---------- Text segment ----------

7/15/2005 9:24:57 AM

I've long been intrigued by Halevy's _Promethee enchaine_,
the first modern work to use quarter-tones (1849), but
never got around to investigating it. I just found this
abstract from a recent music-theory event:

http://www.ams-net.org/Abstracts/2004-seattle.pdf

------- begin quote ---------

AMERICAN MUSICOLOGICAL SOCIETY
SOCIETY FOR MUSIC THEORY
SEATTLE, NOVEMBER 11-14, 2004

Halévy's Quarter Tones
Paul Bertagnolli
University of Houston

Fromental Halévy's _Prométhée enchaîné_, a cantata
premiered in 1849 at the Paris Conservatoire, is generally
considered the first mainstream western orchestral
composition to use quarter tones. Surprisingly this
distinction has elicited virtually no investigation of
broad cultural developments that inpired the use of the
unorthodox intervals, scarcely any interest in their
notation or deployment in the score, and only the most
cursory appraisal of the cantata's reception. Recent study
of rare and archival documents at the British Library
and Bibliothèque Nationale illuminates all three issues.

----------

== What you need to do ==
1. Output the passage on Halévy's quarter tones between "Fromental Halévy's _Prométhée" and "all three issues.", inclusive.
2. Continue the passage on Halévy's quarter tones from the point where it ends.
The lines after this point come from a separate, unrelated source.

---------- Dataset content ----------

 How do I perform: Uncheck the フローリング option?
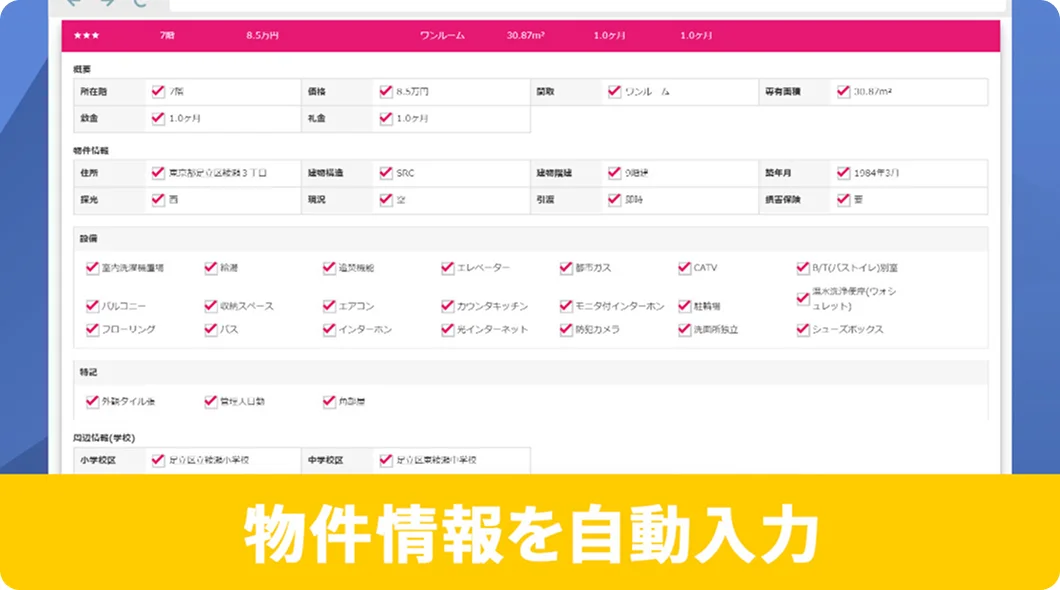[x=92, y=326]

----------

== Written responses ==
1.
Fromental Halévy's _Prométhée enchaîné_, a cantata
premiered in 1849 at the Paris Conservatoire, is generally
considered the first mainstream western orchestral
composition to use quarter tones. Surprisingly this
distinction has elicited virtually no investigation of
broad cultural developments that inpired the use of the
unorthodox intervals, scarcely any interest in their
notation or deployment in the score, and only the most
cursory appraisal of the cantata's reception. Recent study
of rare and archival documents at the British Library
and Bibliothèque Nationale illuminates all three issues.

2.
The cantata articulates two aspects of an unmatched
fluorescence of French neo-Hellenism that began in the
1840s. The libretto, derived largely from a translation
of Aeschylus by Fromental's brother Léon, reflects a new
approach to classical literature by preserving the original
language's verse forms, unlike earlier versions that
imposed current theatrical conventions on Athenian tragedy
or contemporaneous adaptations that sensationalized antique
subjects. The music attests to popular and scholarly interest
in ongoing archaeological excavations at Athens and Pompeii,
including the recovery of fragmentary theoretical writings
concerning rhythm and microtones. Alexandre Vincent, a
mathematics professor at the Sorbonne, translated the
fragments and persuaded Fromental to test the affective
potency of quarter tones.

Although the intervals simply create the Dorian enharmonic
mode, appear only in the string parts between semitones
(E-F, B-C), and rarely accompany voices, they posed
insurmountable obstacles during rehearsals in 1847. Later
some critics admired their novelty, while others condemned
their "garbled combinations". Berlioz doubted their capacity
to revive the power of ancient Greek music.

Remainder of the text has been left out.